Testing: What is the difference between starting a frame in Tcl . configure -width 600 -height 600 and in Python/Tk mainframe = ttk.Frame(root, padding="3 3 12 12") ?

Code:
. configure -width 600 -height 600
Python:
mainframe = ttk.Frame(root, padding="3 3 12 12")
Interesting ... Tcl is not a standard code tag language selection...

Last edited:
Gold Member
But how do you specify which language the Icode encoding should be for?
You don't need to specify a language.
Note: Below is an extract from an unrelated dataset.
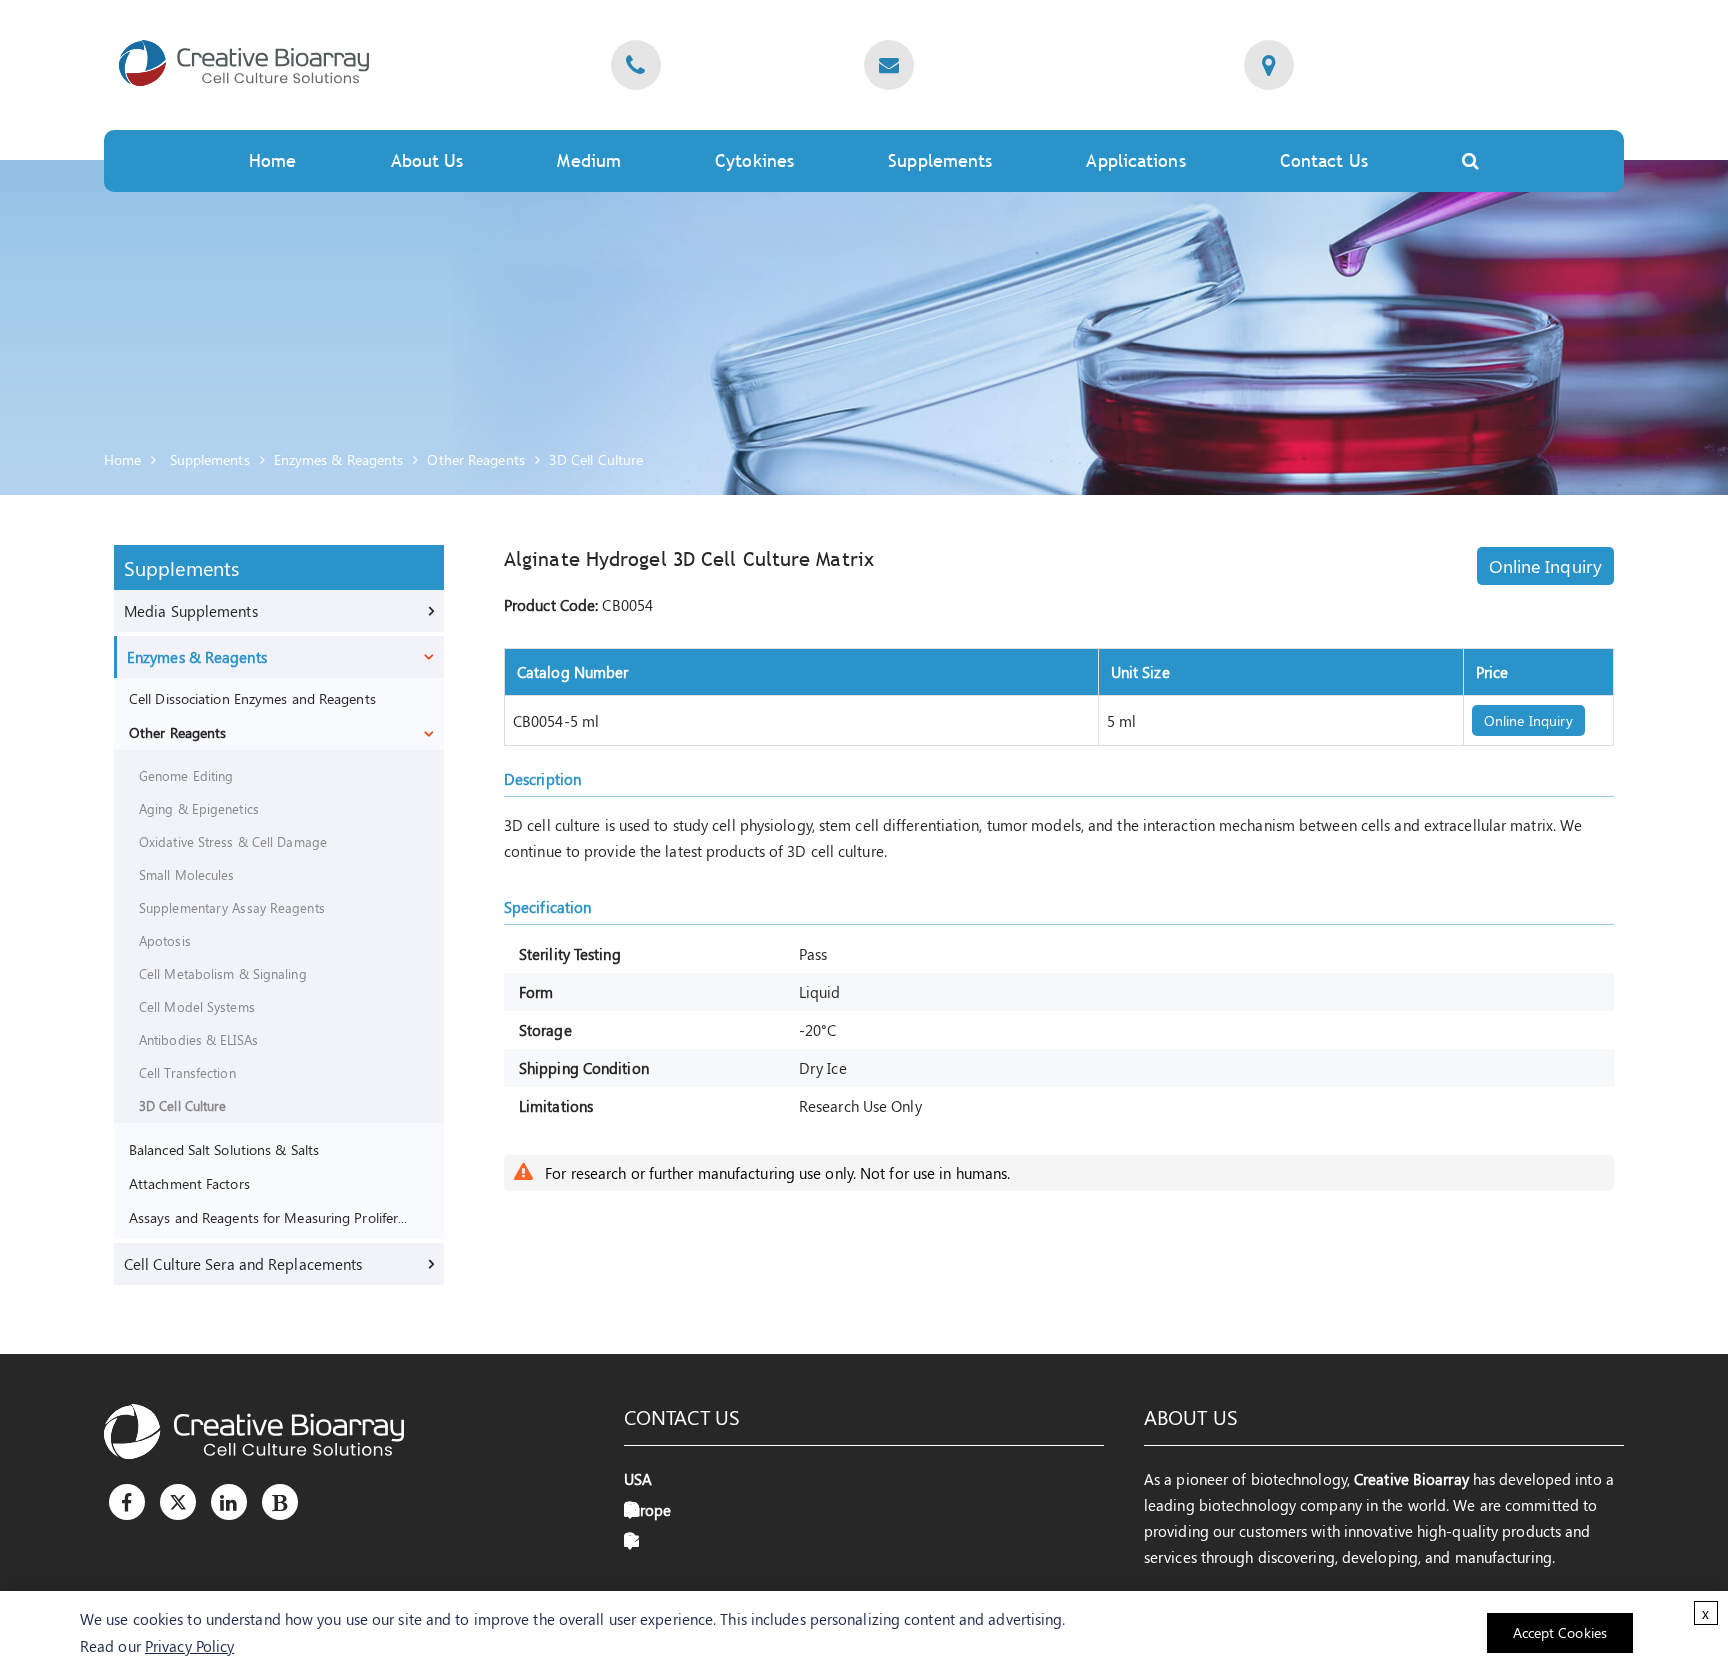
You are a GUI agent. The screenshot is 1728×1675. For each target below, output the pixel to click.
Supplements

ICODE tags are generally used for small words or expressions; for full statements, it is better to use CODE tags.

Consider the following snippet:
In Android, an Intent is used to pass messages. They may be used to start an activity, service or send a broadcast using the startActivity(), startService() or sendBroadcast() methods. Note that if you intend to use any of the above methods from a Fragment, you have to call them using requireContext(), as a Fragment does not have its own Context:
Android:
requireContext().startActivity(intent);
Now consider writing the above with CODE tags everywhere instead of ICODE tags:
In Android, an
Android:
Intent
is used to pass messages. They may be used to start an activity, service or send a broadcast using the
Android:
startActivity()
,
Android:
startService()
or
Android:
sendBroadcast()
methods. Note that if you intend to use any of the above methods from a
Android:
Fragment
, you have to call them using
Android:
requireContext()
, as a
Android:
Fragment
does not have its own
Android:
Context
:
Android:
requireContext().startActivity(intent);
You can see that the second snippet doesn't look good. ICODE tags simply change the font of the text to monospace, and thus highlight code keywords in a paragraph.